| Source document |
What else, what else…Kev is talking so much right now but his favorite word is no. He’s not doing anything to help break down the stereotype of the defiant toddler. But he’s so sweet and squishy and silly that I still think he’s the best little boy ever. I also think I know what Linus Van Pelt was like as a two year old because Kev is unhealthily attached to his blue blankets. When I saw the attachment growing, I kicked it into high gear and spent the Olympic Opening Ceremony crocheting him another one so we could have a backup. He calls them Blue and ‘Nother Blue and he treats them like other kids treat dolls or stuffed animals: the Blues talk, take naps, cry, have time-outs, read books, and various other toddler activities. While all that is cute and only slightly disturbing, our least favorite Blue moments are when Kev is feeling fussy and he cries into Blue, all the time crying for Blue. We’re like, “You have Blue! You have both Blues!” but he just wails “Bleeeeuuuuueee! Bleeeeuuuuueeee!” and we consider having a blanket-burning ceremony since the stupid thing isn’t serving to make him feel any better.
But…Kev is adorable and funny and worth every second of grief. He’s also developing some sort of crush on Amy (we’re trying to teach him to sing Indie’s mom has got it goin’ on) where he acts indifferent around her but asks about her all the time when she’s not around. The doorbell rings – “It’s Eeemy!” We walk into church, he looks around – “Eeemy is not here?” He calls her on his toy phone and says, “Hi Eeemy. Daddy is not here.” I’m sorry, WHAT? All this time of acting googly over Indie – I think she was just the gateway girl.
As for Kenzi, that girl is All Princess, All the Time. We’ve had to limit the time she spends playing with her Disney dolls and coloring her princess activity books because it was getting way out of hand. Yes, she’s watching Cinderella right now but she’s had very little princess time today so I agreed. She’s handled the new boundaries really well so I think we’ll find a good balance of letting her enjoy her little obsession while making sure she’s getting lots of other activities in.

| Given entries |
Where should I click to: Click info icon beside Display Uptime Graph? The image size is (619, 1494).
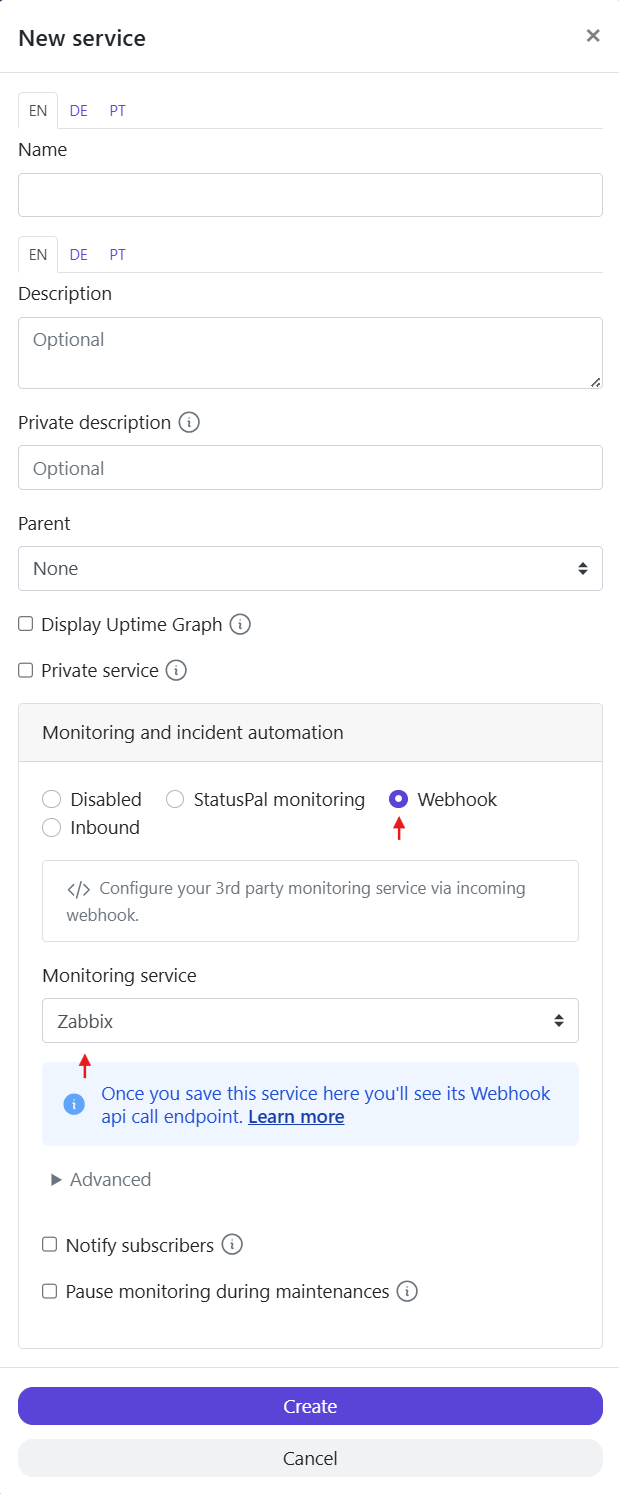pyautogui.click(x=240, y=624)
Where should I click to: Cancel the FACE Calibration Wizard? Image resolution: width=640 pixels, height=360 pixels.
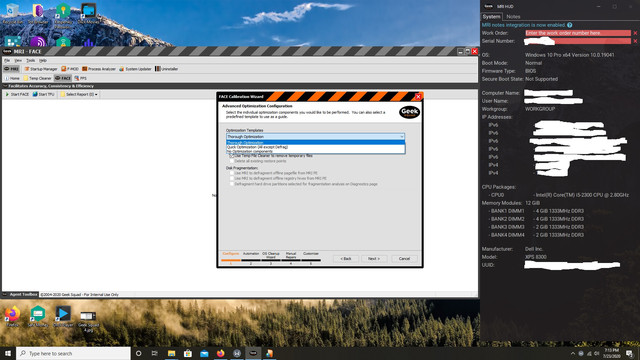(404, 259)
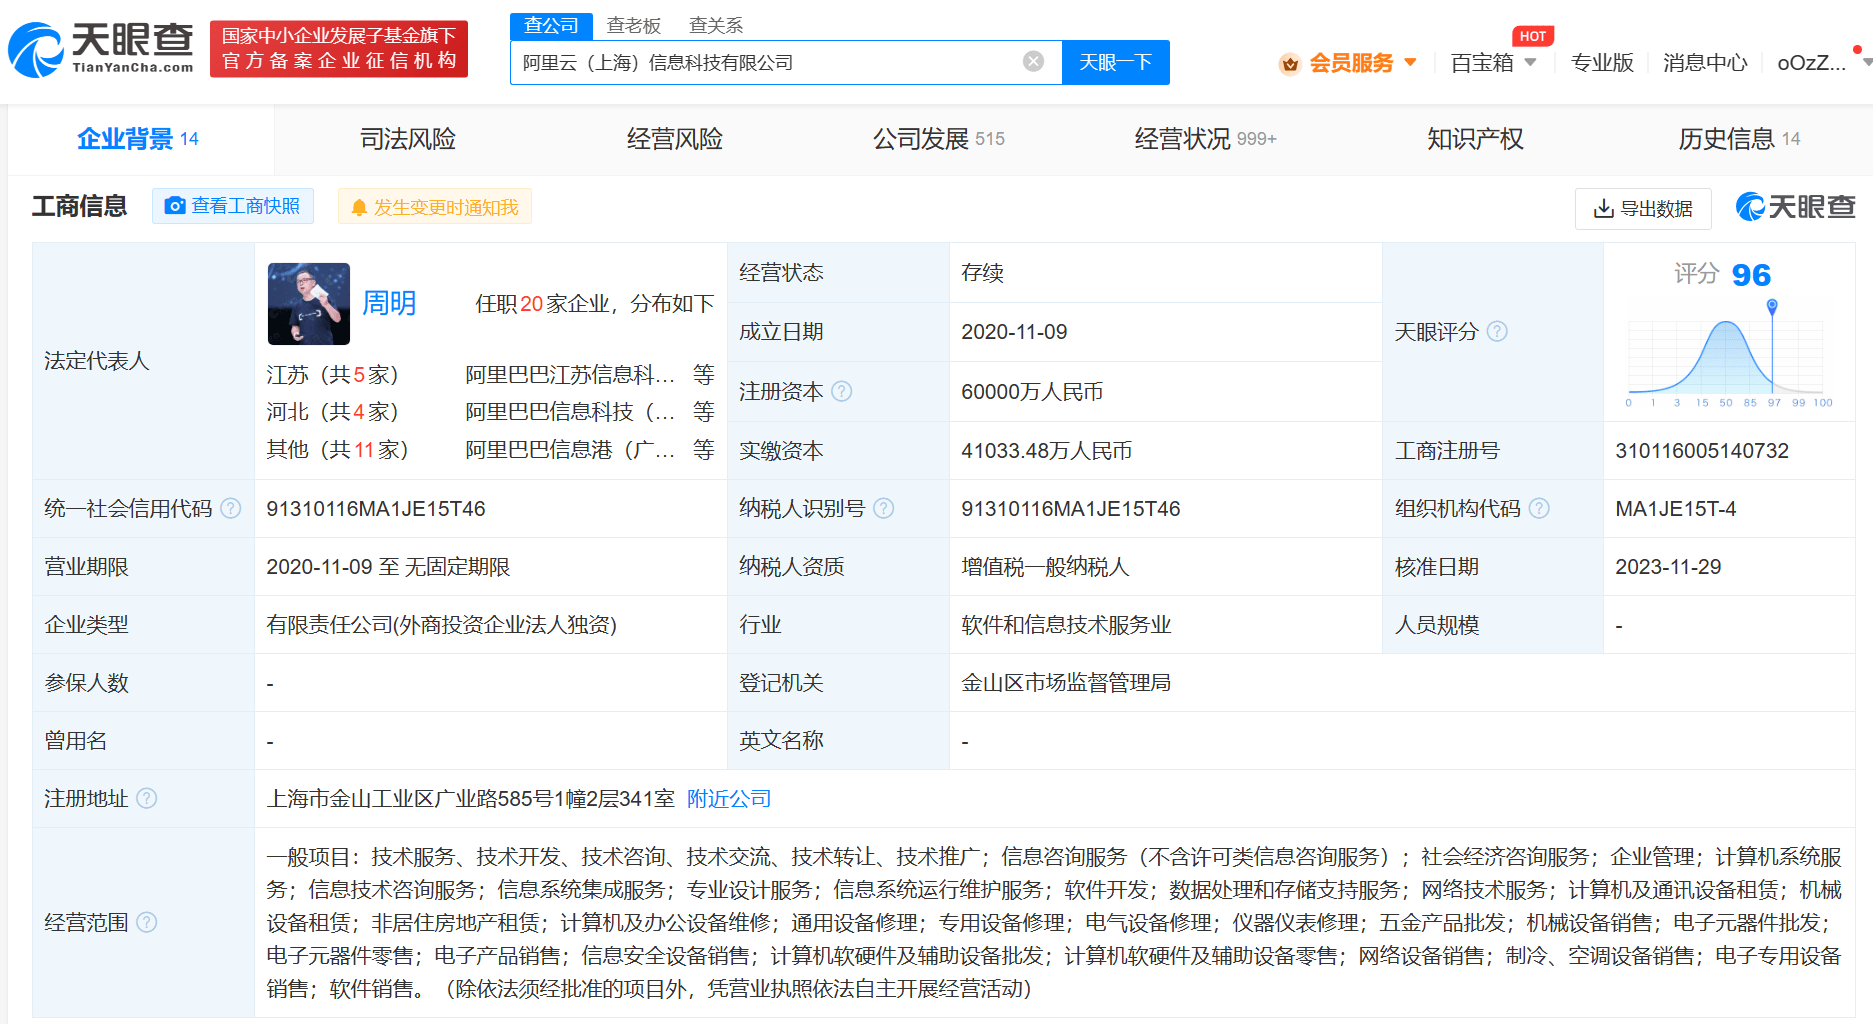Click help icon next to 注册资本
1873x1024 pixels.
tap(842, 391)
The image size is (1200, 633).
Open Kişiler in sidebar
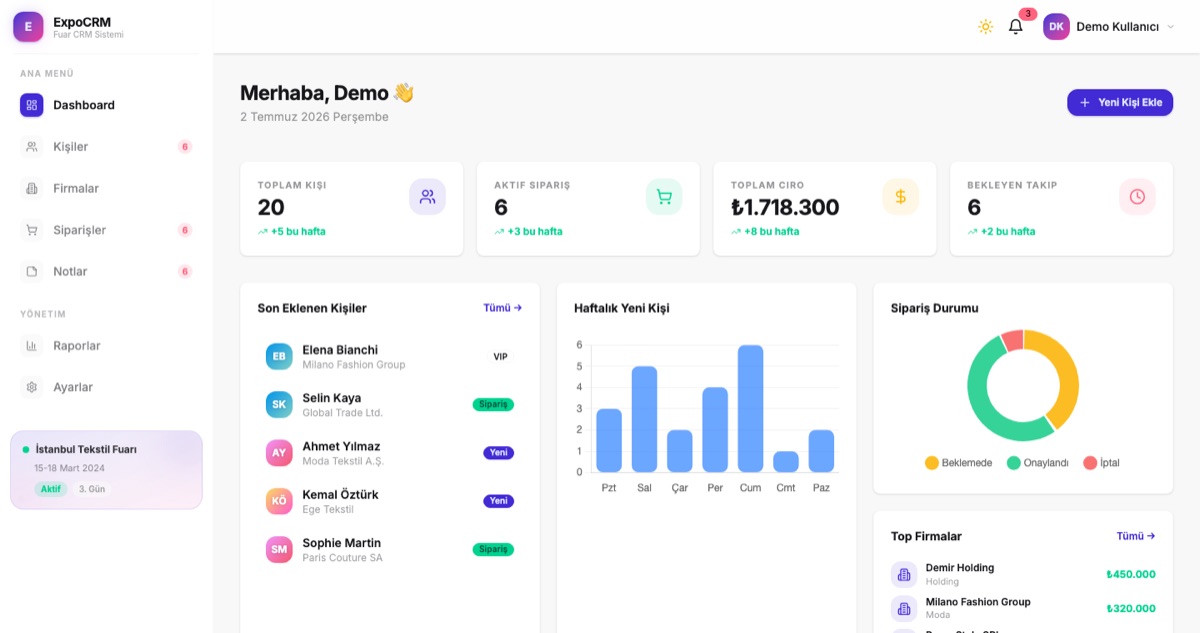pos(106,147)
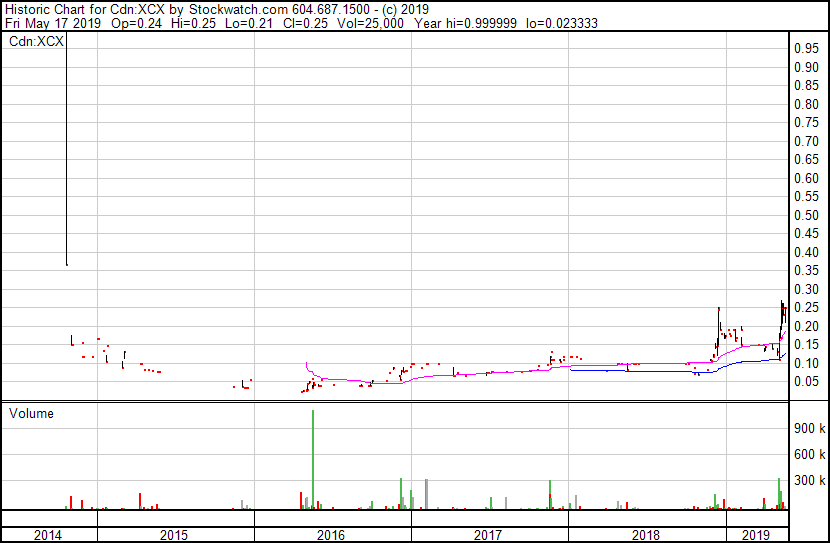Click the 0.95 price axis label
This screenshot has height=543, width=830.
tap(806, 49)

| Task set |
1. Please print the passage about Kev and Kenzi from "But…Kev is adorable" through "the gateway girl.".
2. In the passage about Kev and Kenzi, what names does Kev give his two blue blankets?
3. Go on with the passage about Kev and Kenzi, picking up after its final sentence.

| Answers to the exercise |
1.
But…Kev is adorable and funny and worth every second of grief. He’s also developing some sort of crush on Amy (we’re trying to teach him to sing Indie’s mom has got it goin’ on) where he acts indifferent around her but asks about her all the time when she’s not around. The doorbell rings – “It’s Eeemy!” We walk into church, he looks around – “Eeemy is not here?” He calls her on his toy phone and says, “Hi Eeemy. Daddy is not here.” I’m sorry, WHAT? All this time of acting googly over Indie – I think she was just the gateway girl.

2. Blue and 'Nother Blue.

3.
She’s gotten good enough at her reading that we can’t write or type anything in front of her that we don’t want her to read. I was trying to set up a kid-free meeting with one of the college girls and I sent her a text saying “Wanna grab an early lunch? I have Panda Express coupons.” Kenzi leaned over my shoulder while I texted, then yelled, “Yeah! We’re having lunch at Panda Express!” Or she’ll read out loud while I’m writing on facebook so I have to distract her with some inane task so I can finish my business in privacy. So much potential for good and so much potential for mischief.
Cinderella’s almost over and the kids are asking to have a sleepover in Kenzi’s room tonight so I’ll sign off for now. I won’t leave you with any empty promises to be better about writing regularly or to put up pictures soon. But I’ll promise to try. How’s that?
**Edited to add: right before I posted this, Kev whacked his head on the coffee table. But it was a minor hit. Didn’t even require Blue and ‘Nother Blue to make him feel better.